Early stage start-ups launching disruptive new business models or investing new technologies need investors that embrace the speculative nature of VC investing. It’s often the only way to enable the testing ground of new business ideas that later become large global companies, as in the case of Apple or Amazon. If you’re having extremely high ambitions, crazy ideas and want to take on markets with a sufficiently large addressable market segment, giving away equity for cash is the way to go.
The reality is as always not black and white. VC is an integral part of the global capital structure that has unlocked amazing firms, yet it’s not the right fit for every type of start-up and every maturity stage. While many tech founders opted for VC funding simply due to the lack of suitable alternatives, the industry is now ready for new financing solutions.
Here’s why: As the tech and specifically the software industry has matured, the days of traditional, packaged software licenses are gone. Software-as-a-Service (SaaS) models have become the de facto standard for monetising software, i.e. through recurring subscription fees. SaaS and subscription businesses have become so mature and integrated into modern businesses that their performance can be assessed via industry specific metrics, such as customer acquisition cost (CAC), customer lifetime value (LTV), annual contract value (ACV), return on advertising spend (ROAS), et cetera.
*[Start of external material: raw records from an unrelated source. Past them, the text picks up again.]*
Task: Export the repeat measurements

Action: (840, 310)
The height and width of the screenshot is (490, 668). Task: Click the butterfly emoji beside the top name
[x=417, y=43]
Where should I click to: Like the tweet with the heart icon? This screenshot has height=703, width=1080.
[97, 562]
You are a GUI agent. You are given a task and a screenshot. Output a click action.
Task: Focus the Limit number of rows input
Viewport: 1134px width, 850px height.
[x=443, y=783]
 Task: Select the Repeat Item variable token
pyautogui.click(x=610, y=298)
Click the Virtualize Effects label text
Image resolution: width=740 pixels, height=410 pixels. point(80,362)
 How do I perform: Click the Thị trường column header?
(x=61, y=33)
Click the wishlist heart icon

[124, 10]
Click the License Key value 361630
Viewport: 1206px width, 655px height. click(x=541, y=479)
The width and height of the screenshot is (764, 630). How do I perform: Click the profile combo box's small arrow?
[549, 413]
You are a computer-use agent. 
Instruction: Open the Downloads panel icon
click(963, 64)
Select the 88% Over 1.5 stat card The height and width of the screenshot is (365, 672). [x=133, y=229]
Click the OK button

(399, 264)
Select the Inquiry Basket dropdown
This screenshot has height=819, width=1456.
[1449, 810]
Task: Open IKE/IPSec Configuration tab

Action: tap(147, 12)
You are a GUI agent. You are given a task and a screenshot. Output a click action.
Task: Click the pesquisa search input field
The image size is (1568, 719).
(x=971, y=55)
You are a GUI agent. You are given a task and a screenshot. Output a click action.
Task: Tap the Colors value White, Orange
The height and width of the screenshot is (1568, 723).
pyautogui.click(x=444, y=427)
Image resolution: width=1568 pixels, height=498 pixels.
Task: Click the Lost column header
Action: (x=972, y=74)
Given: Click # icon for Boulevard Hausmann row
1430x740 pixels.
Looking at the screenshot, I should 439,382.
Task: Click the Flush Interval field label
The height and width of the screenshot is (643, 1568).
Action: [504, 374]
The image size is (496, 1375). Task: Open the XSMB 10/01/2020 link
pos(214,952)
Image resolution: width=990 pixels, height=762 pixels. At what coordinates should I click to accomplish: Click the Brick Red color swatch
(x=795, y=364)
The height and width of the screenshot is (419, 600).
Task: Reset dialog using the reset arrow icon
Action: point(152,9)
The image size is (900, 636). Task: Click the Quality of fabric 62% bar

These well-established metrics allow to underwrite the opportunity and risk profile of a recurring revenue firm with precision, at least at later maturity stages. Thus, why would founders give away equity when they are producing very lucrative gross margins and durable customer relationships – and can prove their business health by industry-wide accepted metrics? Well, because traditional banks and lenders don’t have the underwriting tech in place, lack the understanding of asset-light software business models and underlying metrics. Software firms have had very limited funding options to invest in their growth, typically constrained to angels, revenue-based finance providers or merchant cash advances, or venture debt lenders.
This situation is changing, fast. Emerging fintech companies born in the SaaS economy and with a deep understanding of SaaS business models have entered the game by treating the annual recurring revenues as a new asset class, similarly to a fixed income product, and creating a new investment opportunity via recurring revenue securitization. In a nutshell, they allow SaaS firms, and in theory any firm generating recurring revenue streams, to sell their future ARR bookings at a small discount. The interesting thing is that most SaaS companies do this already by offering their annual subscription prices for a discount, however, most leave quite a lot of money on the table for receiving the fees up front, as discounts typically range from 20-35 percent.